Blogger Kasia said...

Wow, aren't you a speedy one? ;-)

I actually put down Laura Ingalls Wilder at first, then turfed her for someone else.

I agree with your choices, but I'm not sure about your rationale behind the Bible. Taking your argument to its logical conclusion, shouldn't you and I be reading the Talmud, the Koran, and whatever the Wiccan and Hindu scriptures are? OK, maybe not Wicca, but let's just take Islam as an example: 1 billion people think we're heretics for worshiping Jesus as the Son of God. (Well, actually more than 1 billion, because the Jews think so too, and the Hindus just think we're dead wrong, but anyway. Sticking with the point...) Clearly we disagree with them. So shouldn't we read their scriptures to see why we disagree? (And I mean read them in their totality, not just the really gratuitous suras that people cite when they want to argue that Muslims are murderous fanatics.)

Just wondering. I mean, I for one have more reading to do than I could accomplish in my lifetime, even if I quit both work and sleep. Should I really be adding the Koran to my reading list?

I'm with you about Madame Bovary though.
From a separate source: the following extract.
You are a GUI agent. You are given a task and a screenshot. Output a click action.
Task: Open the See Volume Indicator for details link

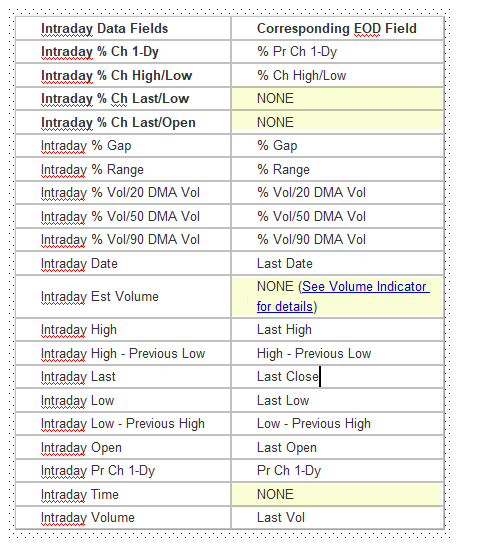click(x=342, y=296)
And you made me read that, you big meanie!! ;-)

May 21, 2007 at 6:39:00 PM EDT  
Anonymous Anonymous said...

Three works of non-fiction everyone should read:

1. Fiefs and Vassals, Susan Reynolds (Blows your mind and your misconceptions about the Middle Ages)
2. Cities of God, Augustine Thompson (He’s a friend, so I’m plugging his book, but it’s also a great read and a great “snapshot” of the Church and society working harmoniously together in late medieval Italy)
3. The Splendor of the Church, Henri deLubac (and if you can, track down and read ALL the works he cites in his footnotes – there’s a lifetime for you!)

Three works of fiction everyone should read:

1. The Unbearable Lightness of Being, Milan Kundera (If you want to understand the modern, or post-modern world we live in, this in invaluable)
2. The Name of the Rose, Umberto Eco (“It is cold now in the scriptorium…”)
3. The Lord of the Rings Trilogy, J.R.R. Tolkien (I wrestled with this or the Chronicles of Narnia by C.S. Lewis, which is a more accessible work, but settled on LOTR, since I’m gonna use Lewis in the next section.

Three authors everyone should read:

1. C.S. Lewis
2. Joseph Ratzinger (pre- and post-Popification)
3. St. Thomas Aquinas (takes effort, I know, but it’s well worth it)

Three books no one should read:

1. Of Human Bondage, Somerset Maugham (I LOVE Somerset Maugham, especially The Razor’s Edge, which is brilliant. OHB, however, is just painful and headache inducing. Ugh.
2. The Fountainhead, Ayn Rand (after destroying architecture, Ms. Rand went on to destroy modern society in Atlas Shrugged. Thanks Ayn!)
3. The Code of Canon Law (If everyone else reads it, and understands it, then I would be out of a job…)

May 22, 2007 at 9:48:00 AM EDT  
Blogger The Big Seester said...

I knew Tim's answers would make me feel like I'm slow-witted! Ah well, it gives me something to reach for, stretch to...

With that in mind, and since I have been meaning to read Name of the Rose for a long time, I just checked it out of the liberry...

Do you also recommend his other books?

TBS

May 23, 2007 at 9:32:00 PM EDT  
Blogger The Big Seester said...

Clam,

I said nothing about US reading THEIR scriptures. Why would I want that? I said that everyone ought to read OUR scriptures.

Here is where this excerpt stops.